Representative Richard Neal, the senior Democrat on the committee, said there are “significant economic uncertainties and risks associated with a border adjustment tax” and noted NRF’s estimate that the BAT could cost consumers up to $1,700 in increased prices in the first year alone. He questioned why no small businesses were allowed to testify at the hearing, citing NRF member David Ratner, owner of a pet-supply store in Neal’s congressional district in Massachusetts, as an example of a small business owner who would be affected. Neal said Ratner told him he would be forced to cut payroll if the BAT is enacted and is “very concerned” by the impact the proposal would have on his business.

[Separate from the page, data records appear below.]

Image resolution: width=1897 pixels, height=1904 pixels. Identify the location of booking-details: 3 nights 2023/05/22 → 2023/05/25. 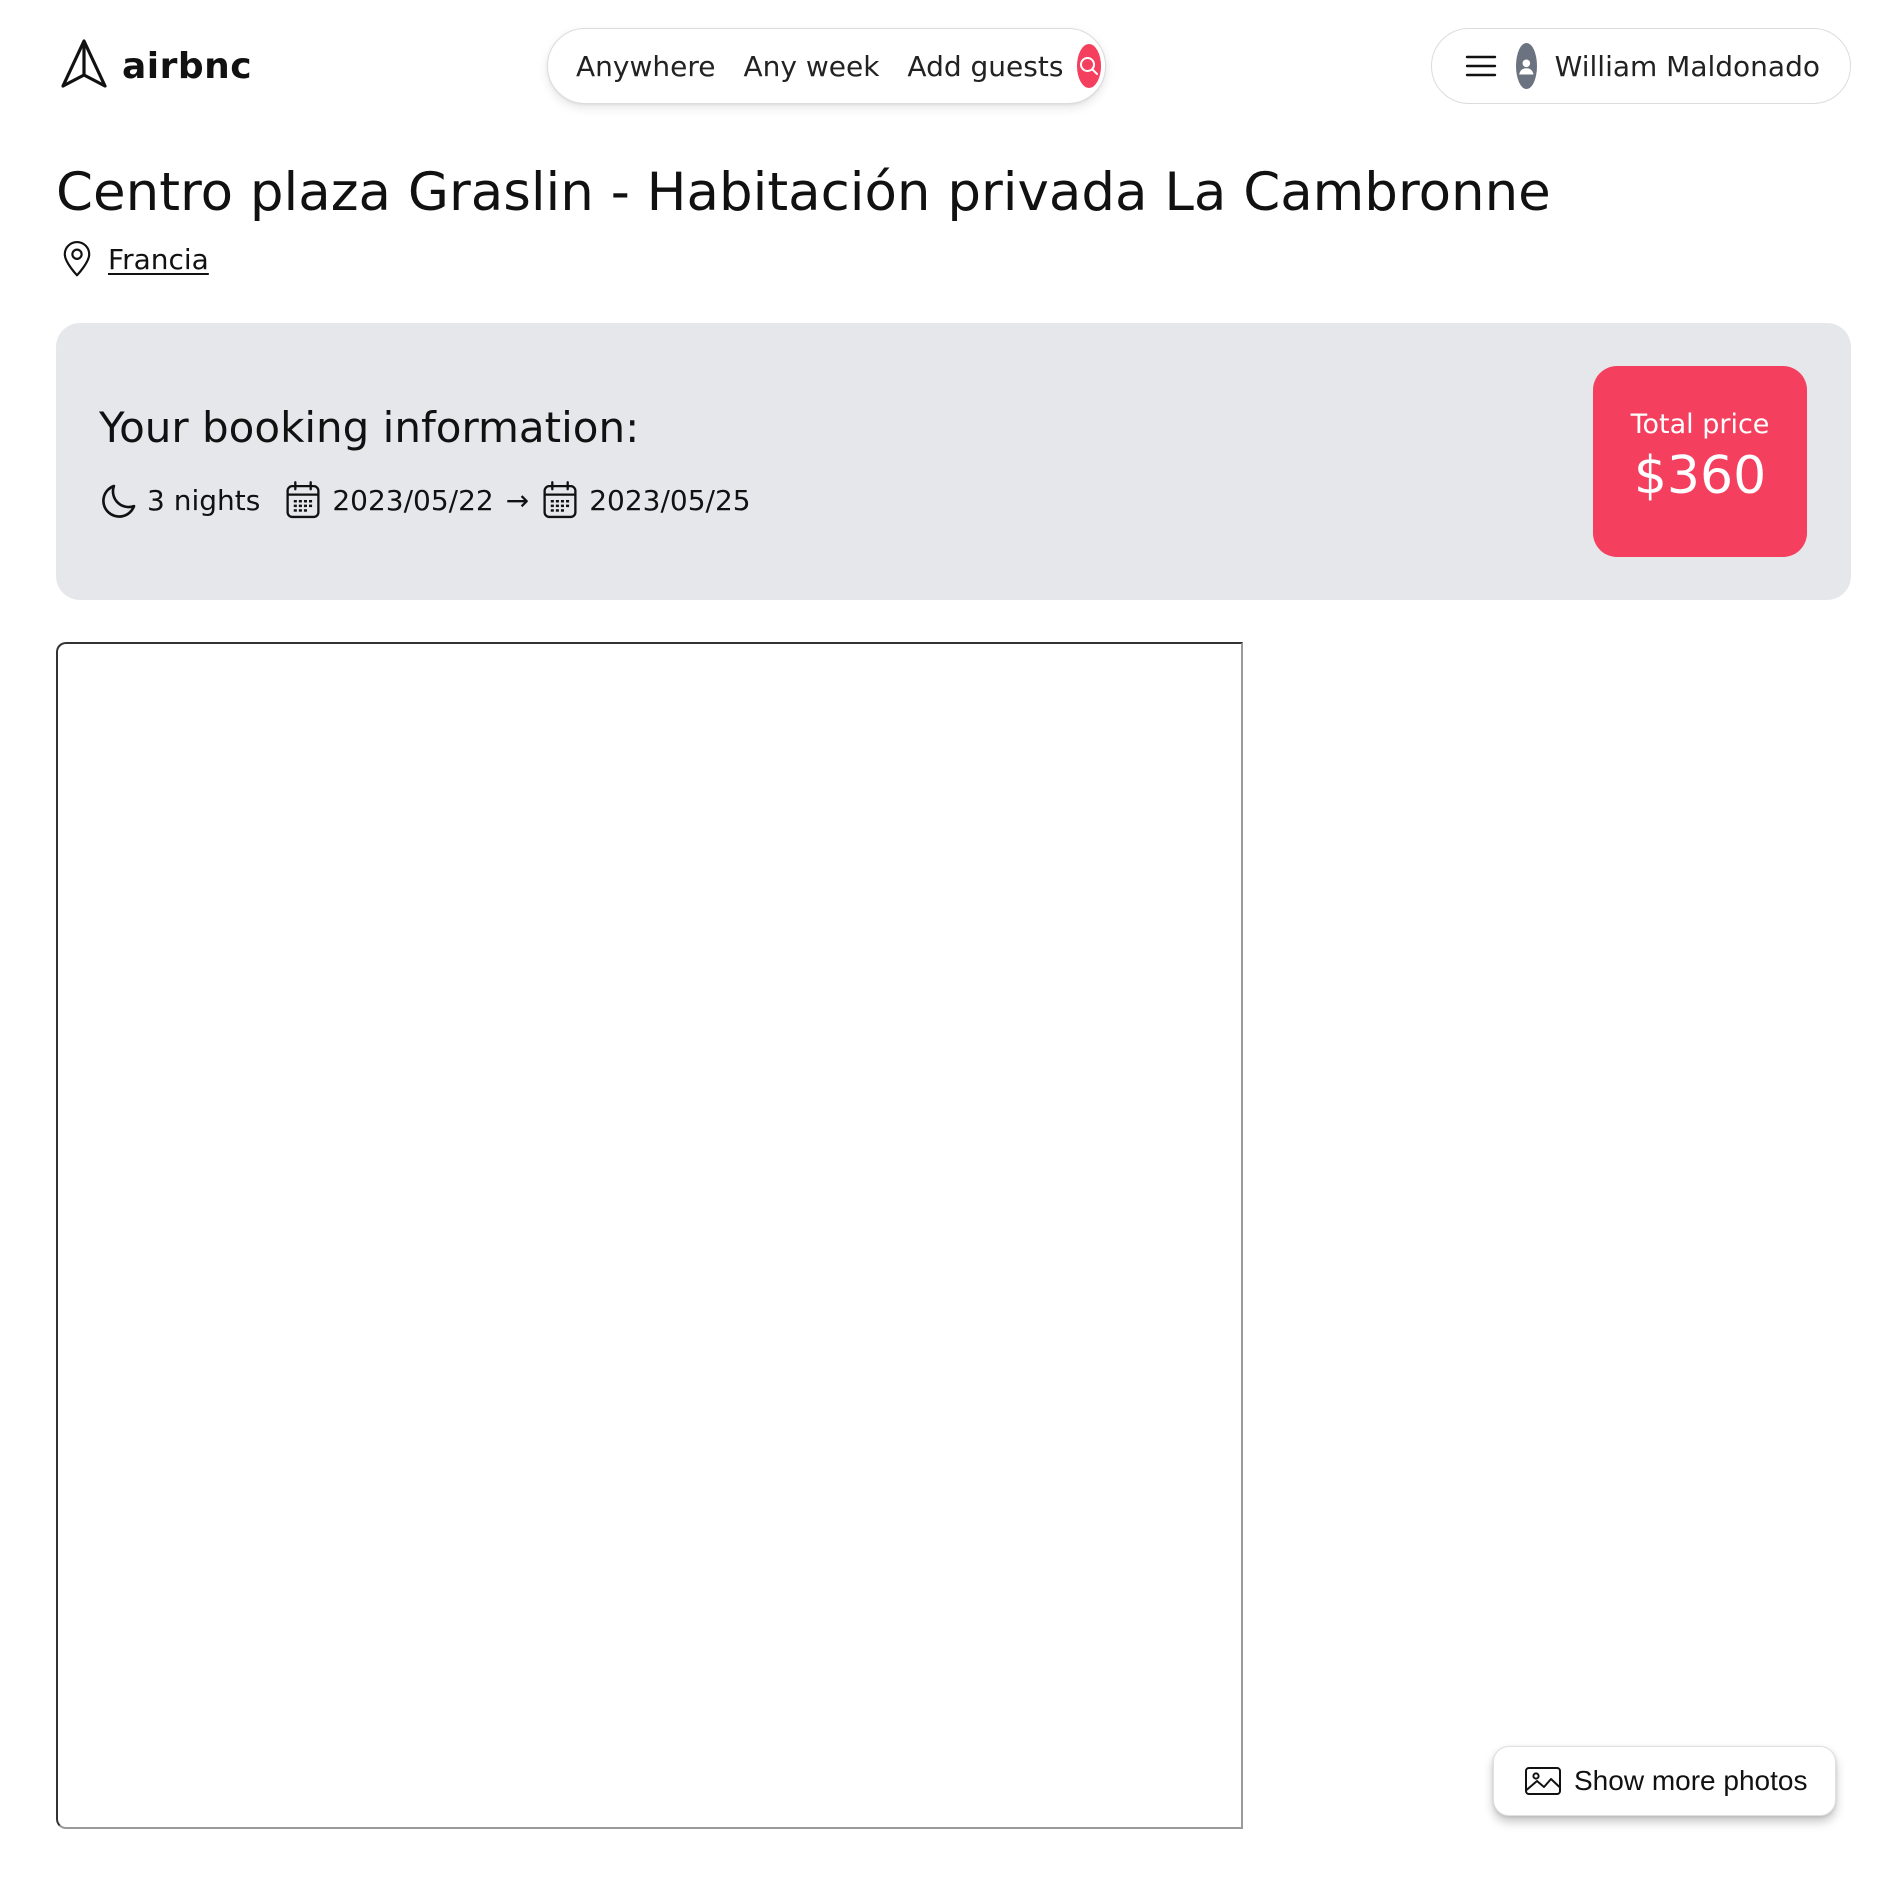
(425, 500).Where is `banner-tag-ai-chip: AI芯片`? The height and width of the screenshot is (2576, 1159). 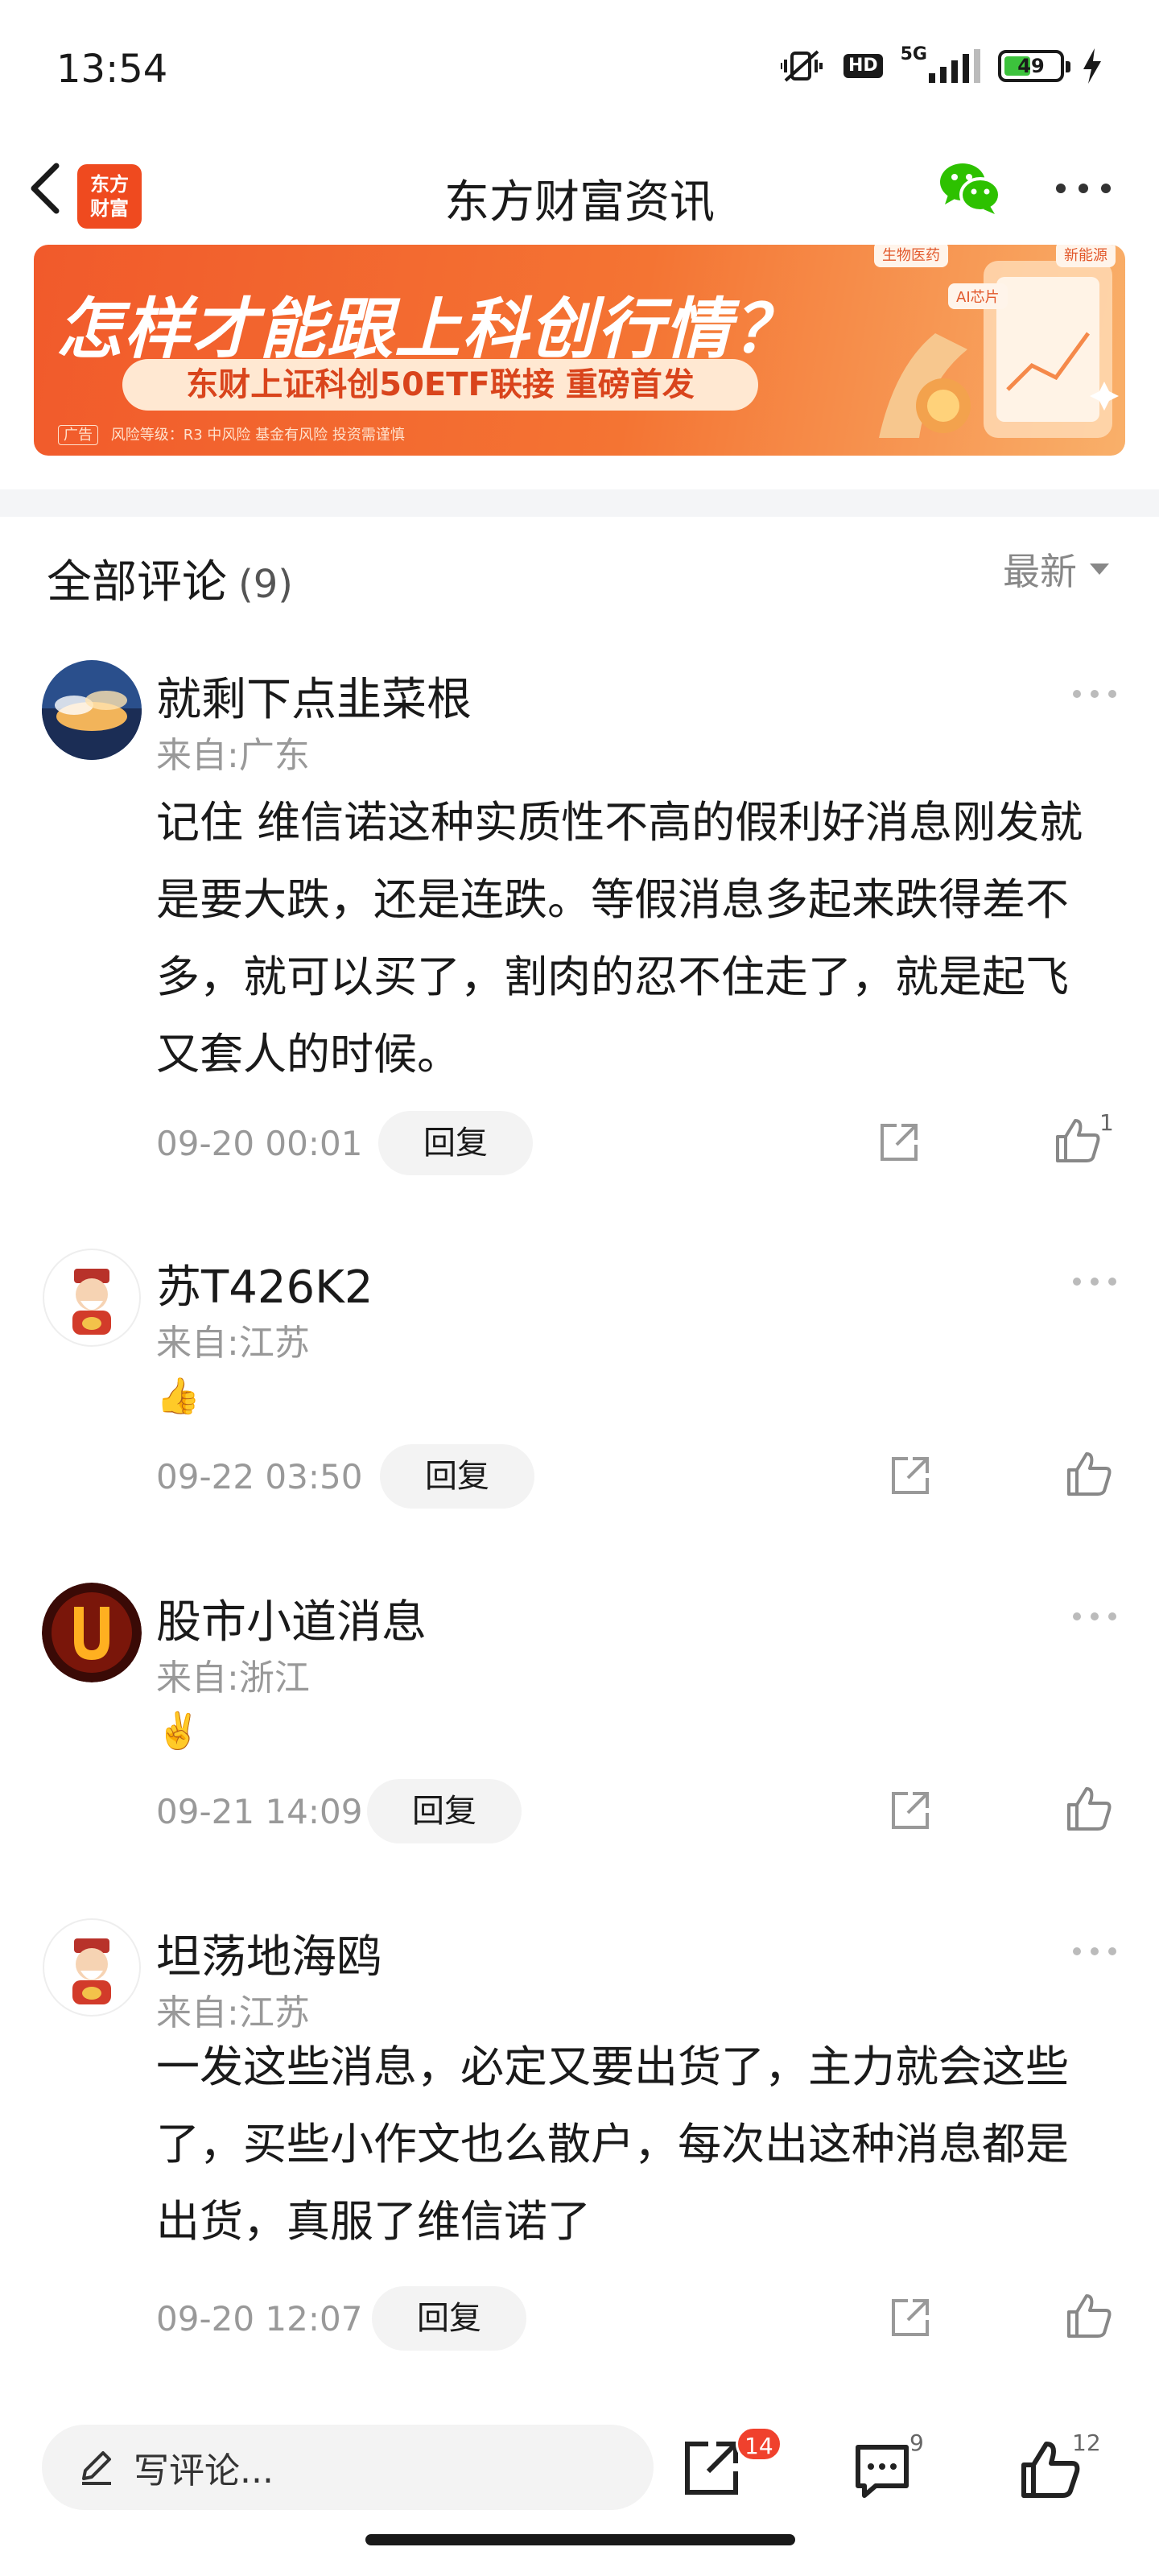
banner-tag-ai-chip: AI芯片 is located at coordinates (978, 296).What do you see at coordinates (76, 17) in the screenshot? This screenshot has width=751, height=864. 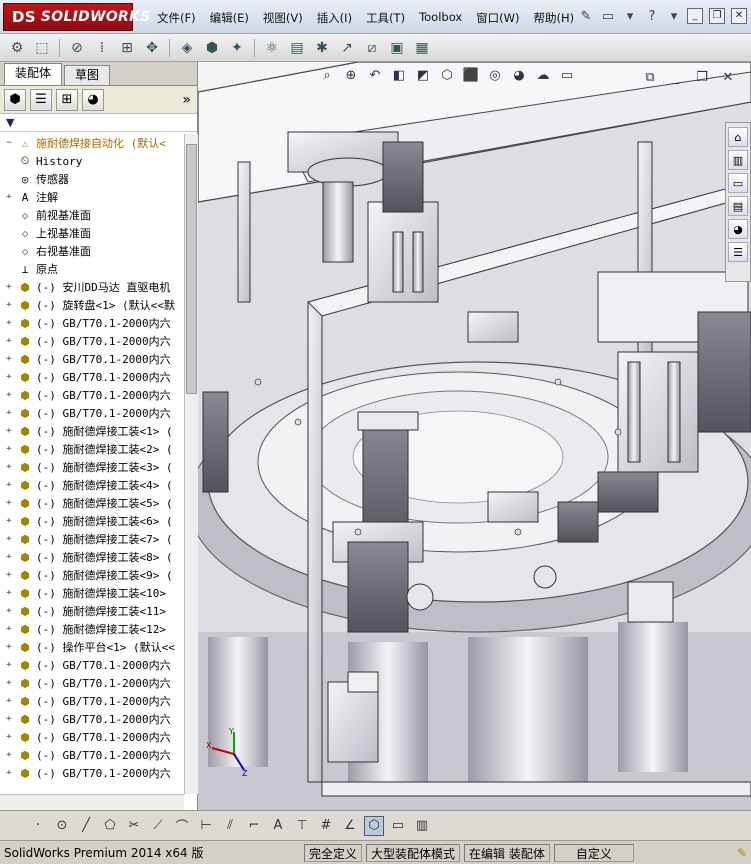 I see `solidworks-logo: DS SOLIDWORKS` at bounding box center [76, 17].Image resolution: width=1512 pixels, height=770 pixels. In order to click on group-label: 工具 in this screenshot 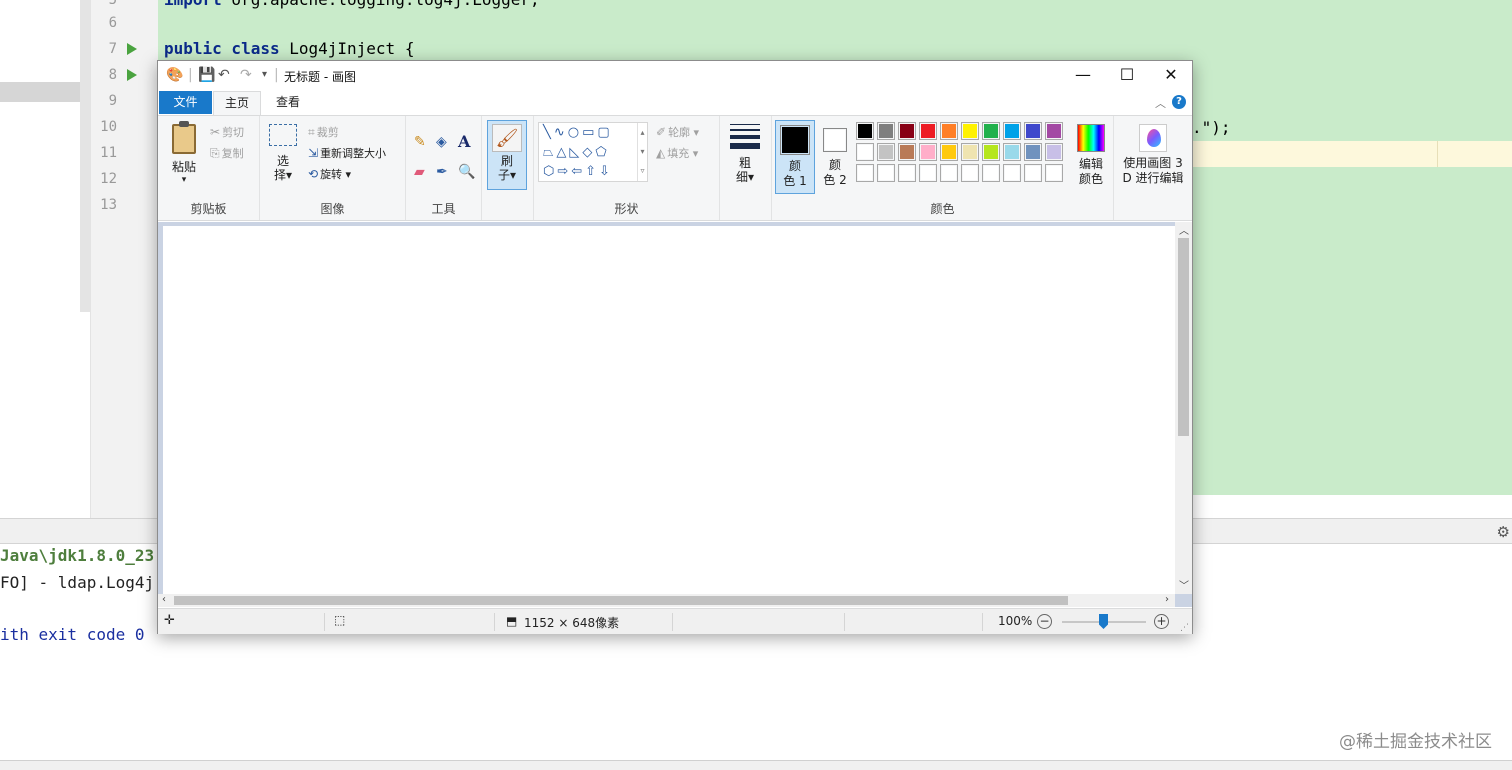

NRF told the committee in a written statement that the BAT “would cause the tax burden on retailers to skyrocket” and that retailers would “have no choice” but to pass along the increased cost to their customers in the form of higher prices. NRF called on the committee to approve tax reform that eliminates tax breaks and lowers rates but to reject “a new tax system that shifts the burden of taxation to the consumer.”
Considerable progress was made in the past week to explain the downside of the BAT. But backers of this plan are not giving up — and neither are we.